Lawmakers Push to Fix Controversial Tax Rule Affecting Federal Retirees
A new bill would set up a new formula to calculate how much retirees get in Social Security benefits if they also receive a defined benefit pension, in some cases replacing the controversial Windfall Elimination Provision.
A group of more than 100 House lawmakers on Thursday introduced legislation to effectively get rid of a controversial rule that reduces the Social Security benefits that federal employees are eligible to receive when they retire.
The windfall elimination provision reduces the Social Security benefits of retired federal, state and local government employees who worked in private sector jobs in addition to a government job where Social Security is not intended as an element of their retirement income, like employees in the Civil Service Retirement System.

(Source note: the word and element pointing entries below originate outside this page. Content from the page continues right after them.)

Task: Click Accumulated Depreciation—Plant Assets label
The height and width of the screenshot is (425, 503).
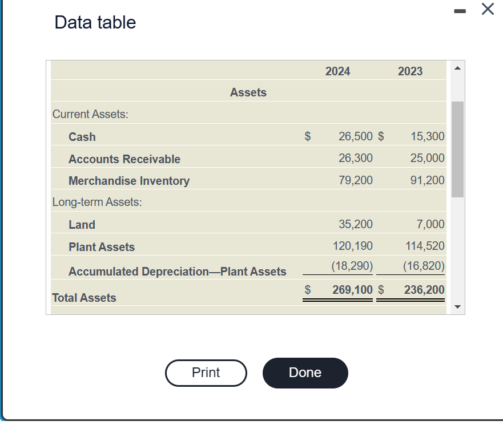Action: coord(178,271)
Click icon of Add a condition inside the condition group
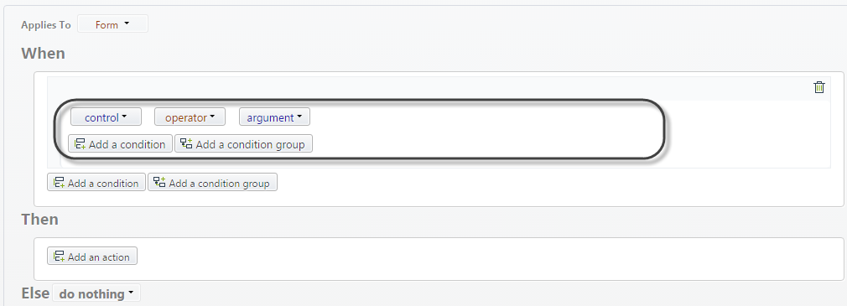 click(80, 143)
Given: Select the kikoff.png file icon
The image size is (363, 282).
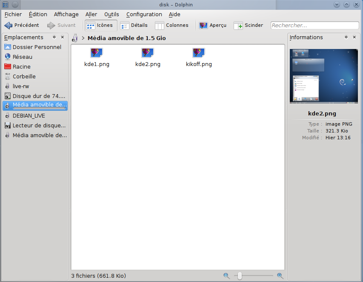Looking at the screenshot, I should pos(199,53).
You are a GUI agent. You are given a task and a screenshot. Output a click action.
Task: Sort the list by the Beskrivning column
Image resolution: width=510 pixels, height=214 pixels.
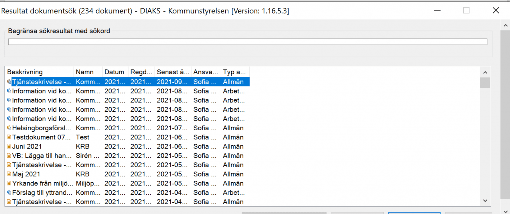click(40, 72)
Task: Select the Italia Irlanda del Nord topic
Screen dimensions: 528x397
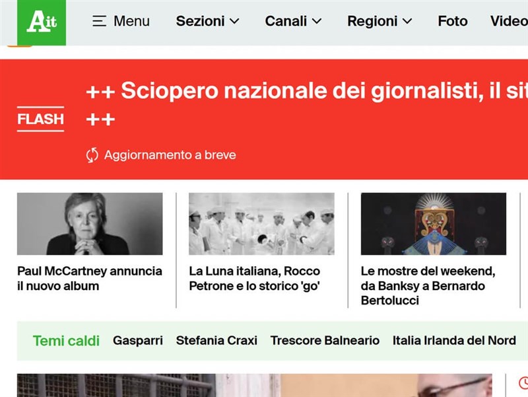Action: (x=454, y=341)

The Public Servants Protection and Fairness Act (H.R. 4540), introduced by House Ways and Means Committee Chairman Richard Neal, D-Mass., would introduce an alternate “public servant protection” formula to calculate Social Security benefits for those who retire beginning in 2022 and would be affected by the windfall elimination provision.
“The PSP formula will apply to workers who are receiving a pension based on noncovered earnings and who have less than 30 years of substantial work in Social Security covered employment,” the bill’s sponsors wrote in a document explaining its provisions. “Individuals will receive the higher of the two formulas, PSP or the current windfall elimination provision. This approach ensures both fairness (an equitable benefit formula based on actual earnings) and protection (no benefit cuts relative to current law) for all public servants.”
In addition, the legislation authorizes the payment of up to $150 each month to retirees already impacted by the windfall elimination provision but who are ineligible for the new formula because they have already retired.
“The WEP negatively impacts nearly 2 million retired public servants across the country, including 83,000 in Massachusetts,” Neal said in a statement. “Public employees like firefighters, teachers and police officers should not miss out on the Social Security benefits they earned over decades of hard work.”
In a statement, National Active and Retired Federal Employees National President Ken Thomas said he supports the bill, although his organization would prefer legislation to get rid of the windfall elimination provision altogether, like the Social Security Fairness Act, introduced by Reps. Rodney Davis, R-Ill., and Abigail Spanberger, D-Va., earlier this year.
“NARFE continues to support full repeal of the WEP, as the status quo has harmed too many hardworking and dedicated public servants for too many years,” Thomas said. “While this bill does not provide WEP-affected individuals the full repeal they are due, it represents a good first step in allowing some relief from this unreasonable penalty.”